Guatemala Huehuetenango—July Limited Release
THE TASTE OF HUEHUETENANGO
In the far northern region of Huehuetenango, Guatemala, vertiginous elevations and limestone soils make for a bold and distinctive coffee. We celebrate it for its palpable regional character—big and lush, with plenty of fruit notes. While we expect that a Huehue (pronounced “way-way”) cup will be big and flavorful, this year's crop takes it to the next level.
BIG BLAST OF MILK CHOCOLATE + STONE FRUIT
This coffee shines, and we’re beaming at the chance to share it in all its Guatemalan glory. Taste the signature milk chocolate, with a floral hint at the front, a fresh dose of stone fruit, ample acidity, and the big, big cup.
NOTES FROM THE PEET'S ROASTERY
Many of you are probably overjoyed to once again see some familiar faces.
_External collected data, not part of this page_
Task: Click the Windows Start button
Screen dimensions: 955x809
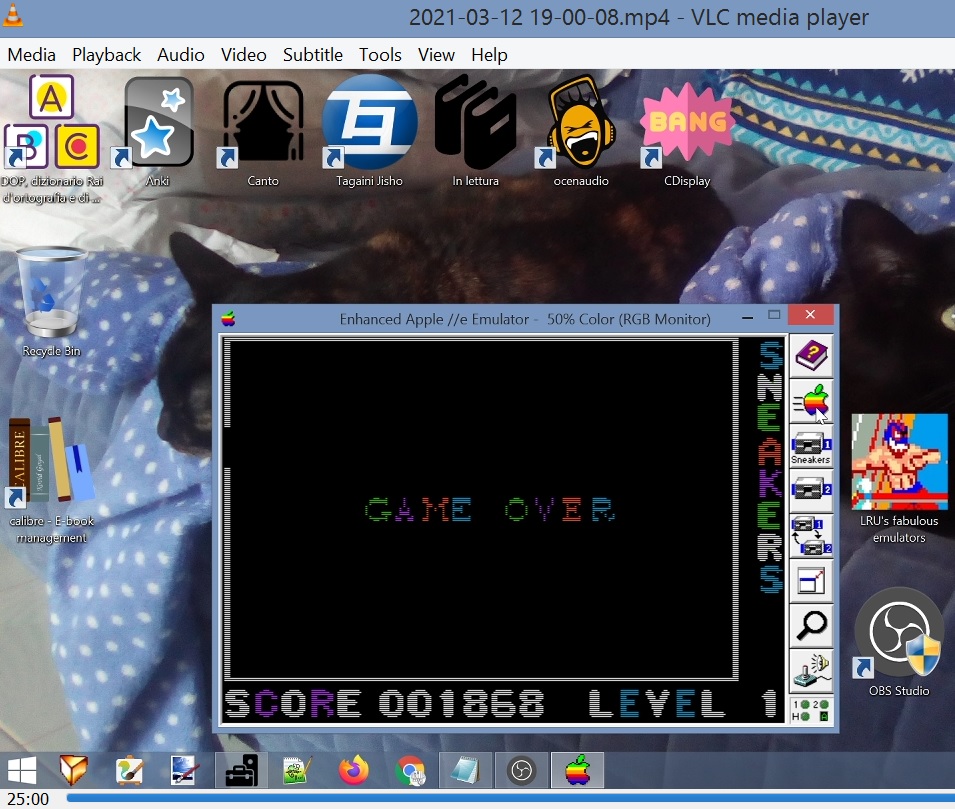Action: click(x=23, y=771)
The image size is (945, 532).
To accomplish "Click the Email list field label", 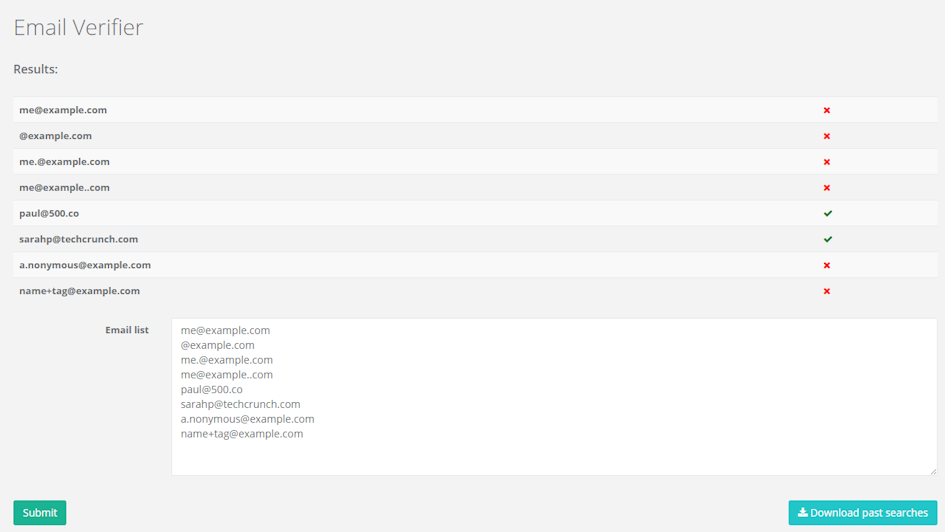I will pos(127,330).
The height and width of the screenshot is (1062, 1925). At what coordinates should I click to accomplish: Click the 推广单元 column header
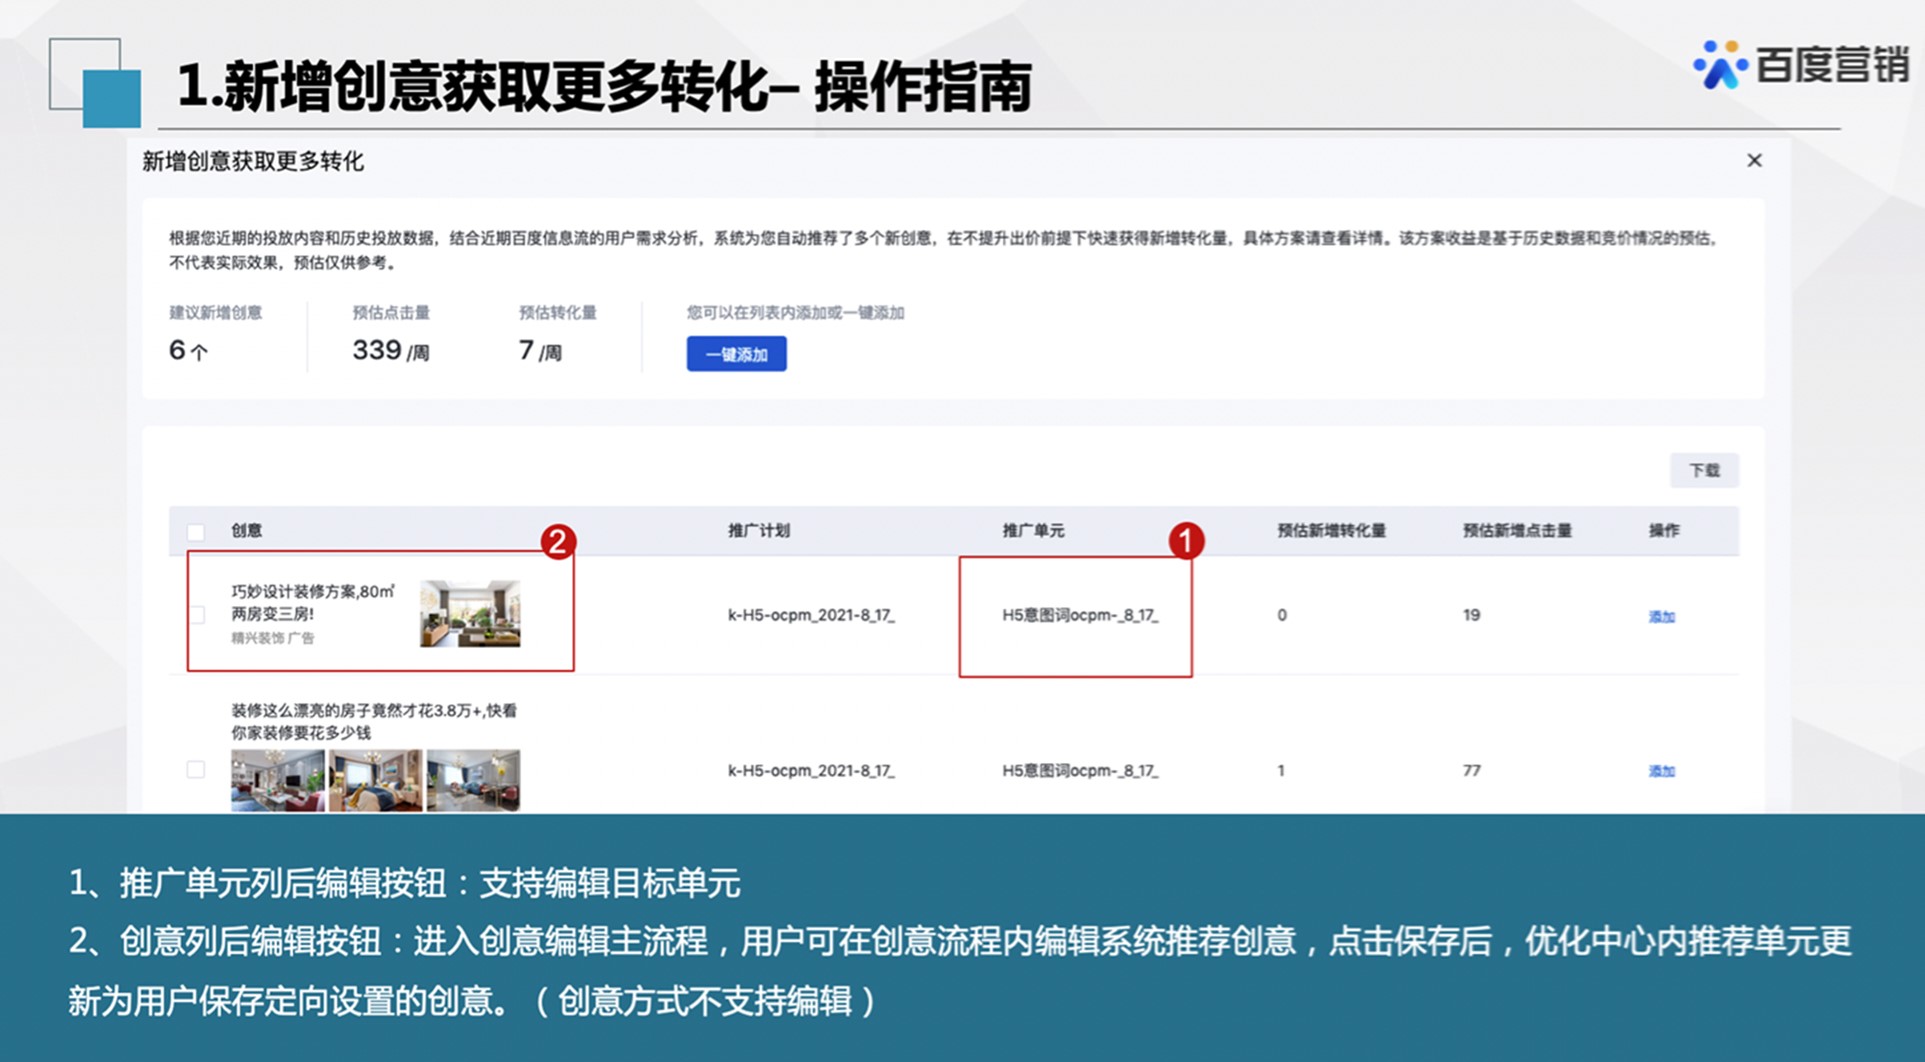point(1033,531)
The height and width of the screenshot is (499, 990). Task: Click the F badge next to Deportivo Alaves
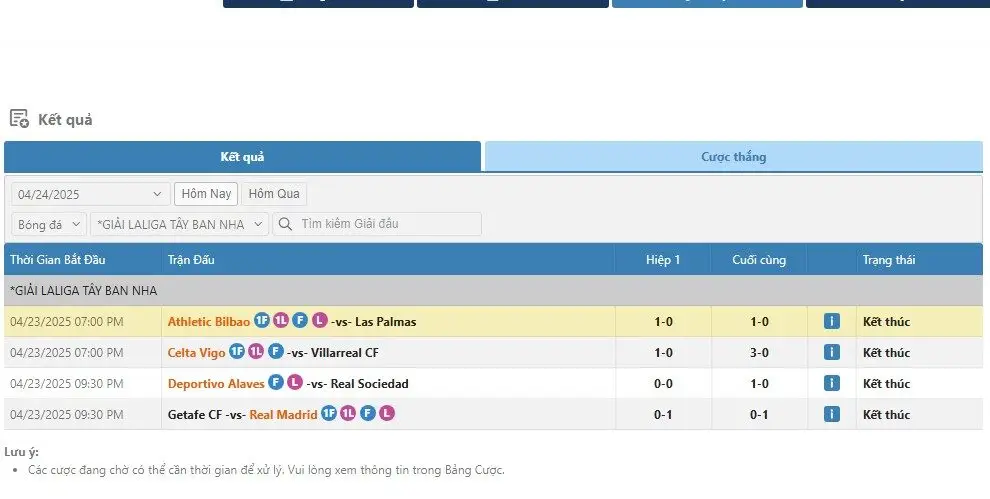pyautogui.click(x=276, y=383)
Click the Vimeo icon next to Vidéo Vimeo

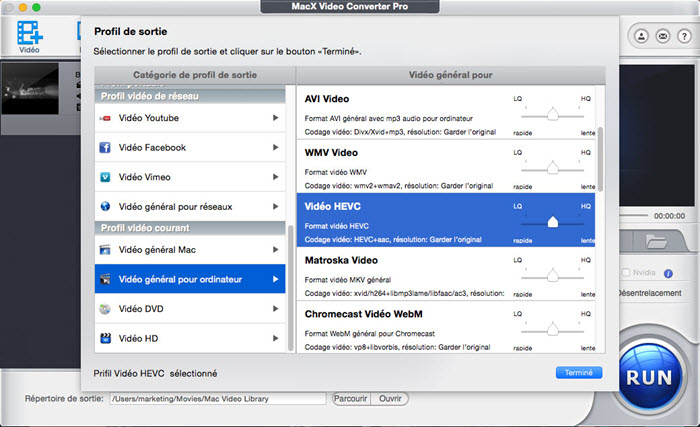pos(104,177)
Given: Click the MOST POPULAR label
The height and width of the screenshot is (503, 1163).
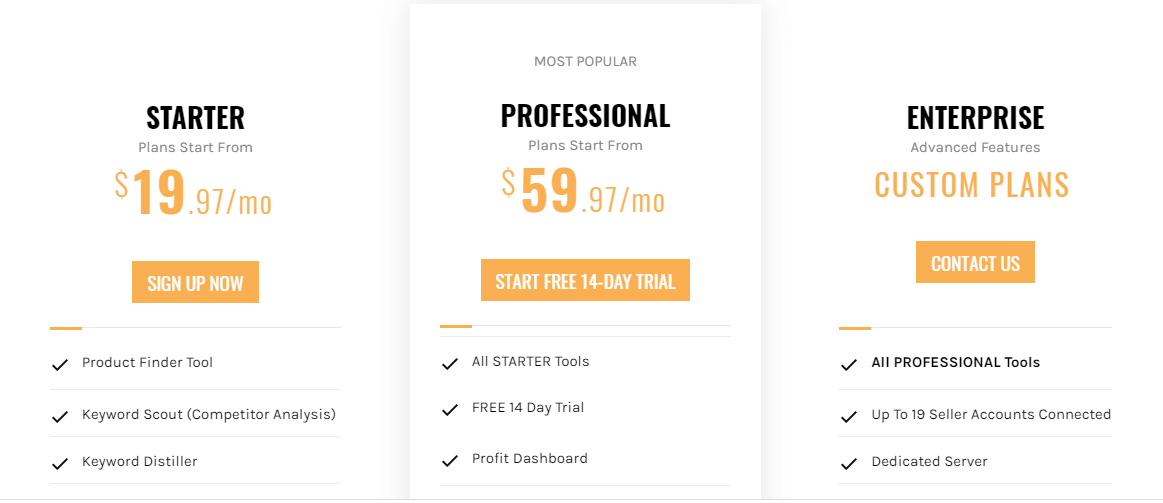Looking at the screenshot, I should coord(585,62).
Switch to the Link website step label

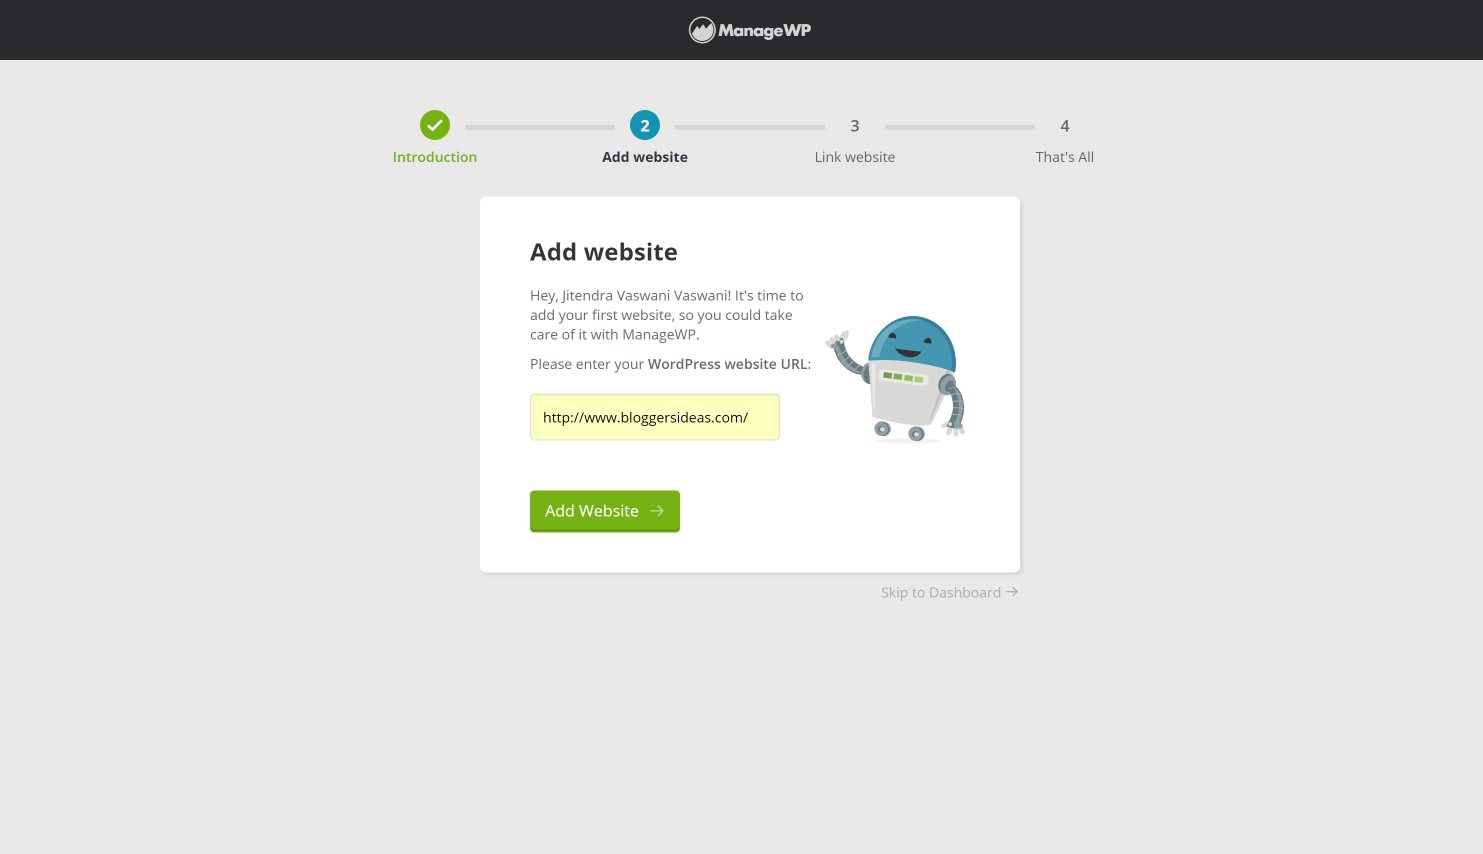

So too at the Roastery do we enjoy catching up with old friends, be they people or beans. Bringing back Guatemala Huehuetenango felt like a long-awaited reunion.
It’s not our first time roasting Huehue, but we know better than to rest on our laurels with any bean. We looked back on our notes from previous roasts, but also kept in mind how we approach Guatemala San Sebastián, an analog and absolute stalwart in the Roastery. Coming from reasonably similar environments, both require a similar hand, with an aggressive start pulling back to a steady roast to really develop the sugars and create its signature deep chocolate notes.
Huehue surprised us a little with its reticence. Unlike its San Sebastián sibling, Huehue’s first crack came in a bit earlier than expected, so we had to be aggressive. So it is with getting reacquainted; sometimes you need to tone it down a notch. Once we got the curve right, everything clicked into place.
In the end, it was just like old times. We expected dark chocolate, red fruit, and a smooth, sweet finish, and Huehue delivered. Definitely try it as a pour over or in a press pot to really extract its depth and complexity. It’s a coffee you’ll want to sit and spend some time with.